Modulo multiplication (in C)

Question

Specifically: I have two unsigned integers (a,b) and I want to calculate (a*b)%UINT_MAX (UINT_MAX is defined as the maximal unsigned int). What is the best way to do so?

Background: I need to write a module for linux that will emulate a geometric sequence, reading from it will give me the next element (modulo UINT_MAX), the only solution I found is to add the current element to itself times, while adding is done using the following logic:(that I use for the arithmetic sequence)

for(int i=0; i<b; ++i){
  if(UINT_MAX - current_value > difference) {
    current_value += difference;
  } else {
    current_value = difference - (UINT_MAX - current_value);
  }

when current_value = a in the first iteration (and is updated in every iteration, and difference = a (always). Obviously this is not a intelligent solution. How would an intelligent person achieve this?

Thanks!

are you not allowed to use the modulus operator or 8 byte integer types? — davogotland, Jan 14 '12 at 14:33
The very simple stupid solution for where "long long" is a longer type than int. long long result = ((long long)a) * ((long long)b) % ((long long)UINT_MAX); — Joachim Isaksson, Jan 14 '12 at 14:43
@JoachimIsaksson result shouldn't have to be of type long long then, right? — davogotland, Jan 14 '12 at 14:55
You probably can use the Chinese Remainder Theorem. See these questions [Restore a number from several its remainders](http://stackoverflow.com/questions/5286898/restore-a-number-from-several-its-remainders-chinese-remainder-theorem) and [Sum and multiplication modulo](http://stackoverflow.com/questions/6008312/sum-and-multiplication-modulo) — ypercubeᵀᴹ, Jan 14 '12 at 14:59
I'm looking for a solution that will also work for the "largest" datatype in the system, so using "long long" is not it. @ypercube CRT is hard to use in this case since UINT_MAX=(2^n)-1, isn't it? — Gilgr, Jan 14 '12 at 15:37
Doing modulo 2^64-1 arithmetic calculations in 64 bits might be easier than modulo 2^32-1 in 32 bits: `2^64-1 = 3 x 5 x 17 x 257 x 641 x 65537 x 6700417` — ypercubeᵀᴹ, Jan 14 '12 at 15:55
Highest prime factor has 23 bits, less than half of 64. Highest factor of `2^32-1` has 17 bits, just one more than half of 32, and this complicates things. — ypercubeᵀᴹ, Jan 14 '12 at 15:59
See also this: [Efficient VLSI Implementation of Modulo 2^n+-1 Addition and Multiplication](http://citeseerx.ist.psu.edu/viewdoc/download?doi=10.1.1.71.1710&rep=rep1&type=pdf) — ypercubeᵀᴹ, Jan 14 '12 at 16:09
If `a=2^n` then `XY mod(a-1) = ((XY mod a) + (XY div a)) mod (a-1)` — ypercubeᵀᴹ, Jan 14 '12 at 16:12

Daniel Fischer · Accepted Answer · 2012-01-14T15:40:20.740

2

As has been mentioned, if you have a type of twice the width available, just use that, here

(unsigned int)(((unsigned long long)a * b) % UINT_MAX)

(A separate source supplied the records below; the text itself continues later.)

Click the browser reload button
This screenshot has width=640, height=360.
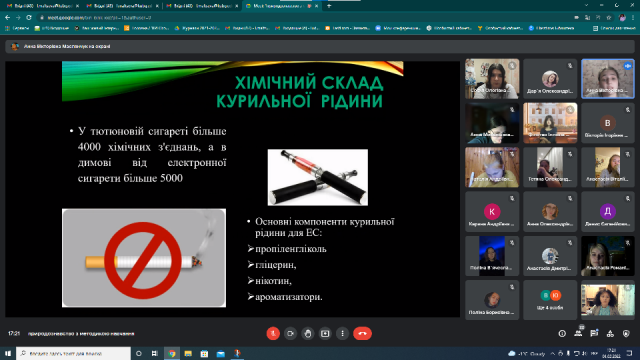click(x=29, y=18)
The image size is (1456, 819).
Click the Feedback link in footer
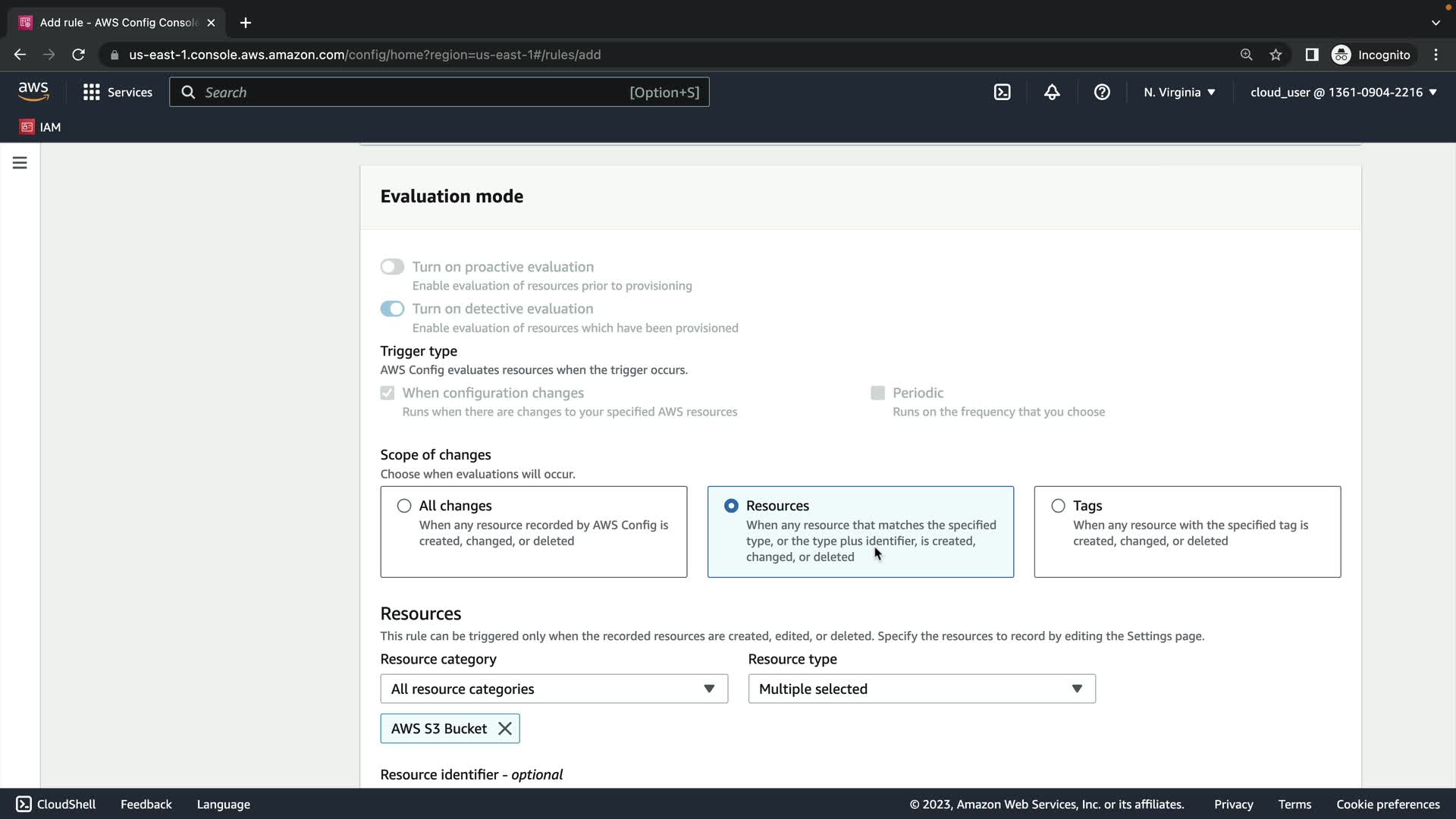(146, 805)
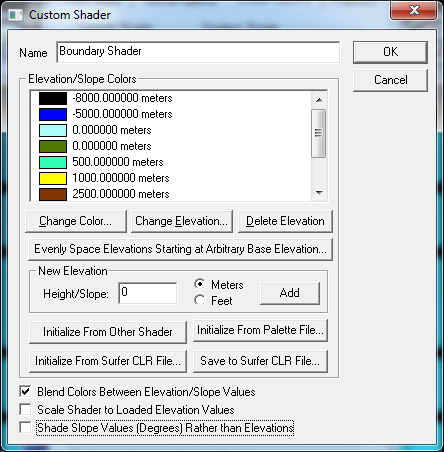
Task: Click the Custom Shader title bar icon
Action: pyautogui.click(x=15, y=15)
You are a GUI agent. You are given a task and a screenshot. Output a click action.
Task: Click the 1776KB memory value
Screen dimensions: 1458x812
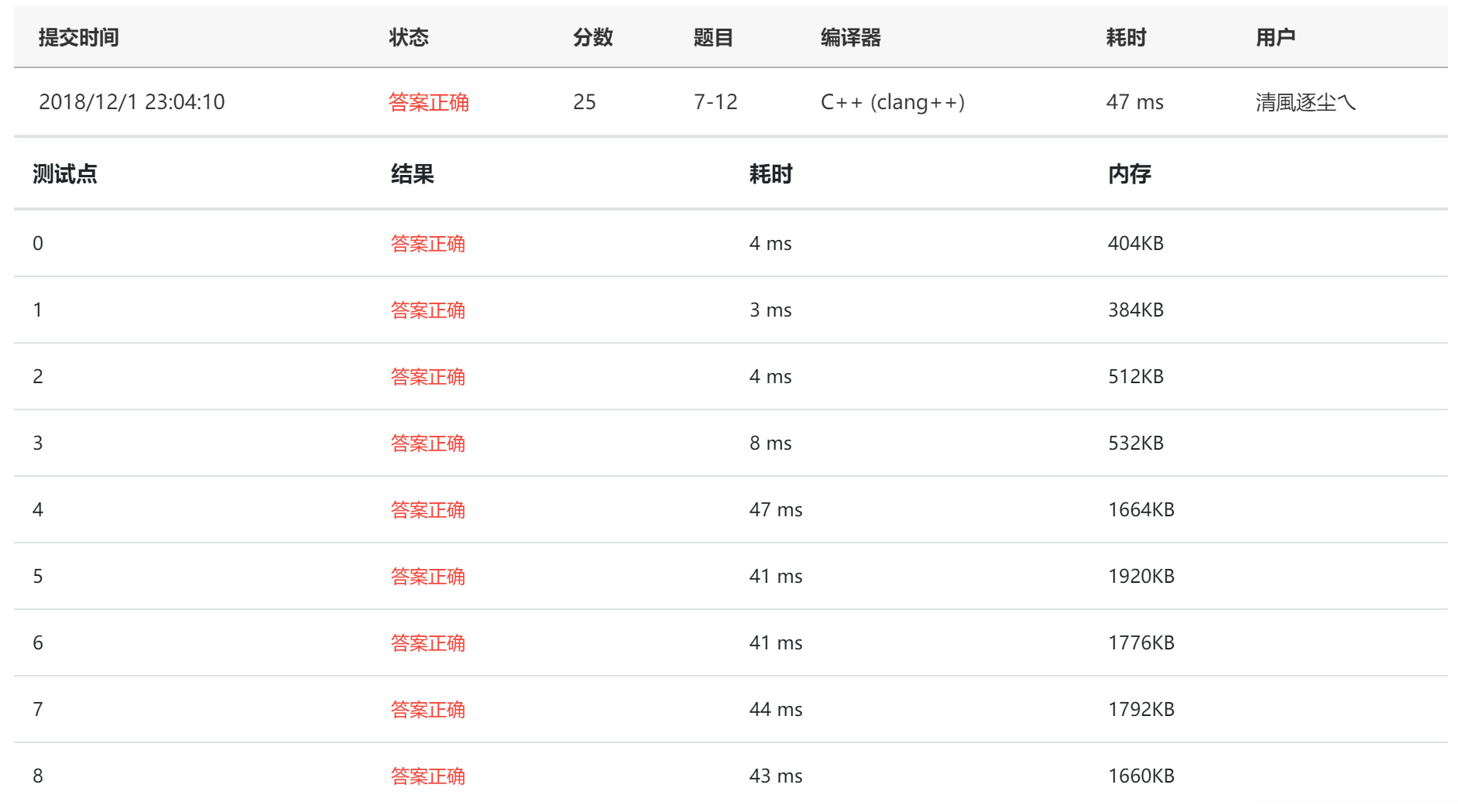pos(1141,643)
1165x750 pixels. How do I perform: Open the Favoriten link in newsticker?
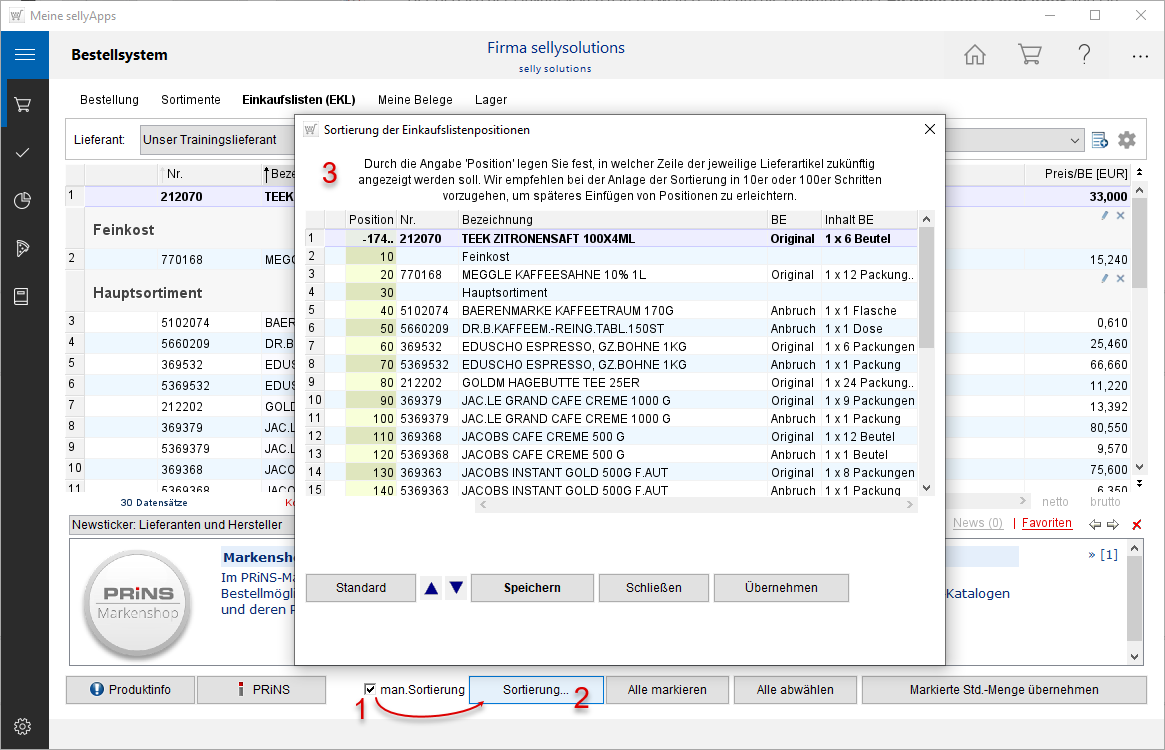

if int is 32 bits and long long 64 (or more). If you have no larger type, you can split the factors at half the bit-width, multiply and reduce the parts, finally assemble it. Illustrated for 32-bit unsigned here:

a_low = a & 0xFFFF;  // low 16 bits of a
a_high = a >> 16;    // high 16 bits of a, shifted in low half
b_low = b & 0xFFFF;
b_high = b >> 16;
/*
 * Now a = (a_high * 65536 + a_low), b = (b_high * 65536 + b_low)
 * Thus a*b = (a_high * b_high) * 65536 * 65536
 *          + (a_high * b_low + a_low * b_high) * 65536
 *          + a_low * b_low
 *
 * All products a_i * b_j are at most (65536 - 1) * (65536 - 1) = UINT_MAX - 2 * 65536 + 2
 * The high product reduces to
 * (a_high * b_high) * (UINT_MAX + 1) = (a_high * b_high)
 * The middle products are a bit trickier, but splitting again solves:
 * m1 = a_high * b_low;
 * m1_low = m1 & 0xFFFF;
 * m1_high = m1 >> 16;
 * Then m1 * 65536 = m1_high * (UINT_MAX + 1) + m1_low * 65536 = m1_high + m1_low * 65536
 * Similar for a_low * b_high
 * Finally, add the parts and take care of overflow
 */
m1 = a_high * b_low;
m2 = a_low * b_high;
m1_low = m1 & 0xFFFF;
m1_high = m1 >> 16;
m2_low = m2 & 0xFFFF;
m2_high = m2 >> 16;
result = a_high * b_high;
temp = result + ((m1_low << 16) | m1_high);
if (temp < result)    // overflow
{
    result = temp+1;
}
else
{
    result = temp;
}
if (result == UINT_MAX)
{
    result = 0;
}
// I'm too lazy to type out the rest, you get the gist, I suppose.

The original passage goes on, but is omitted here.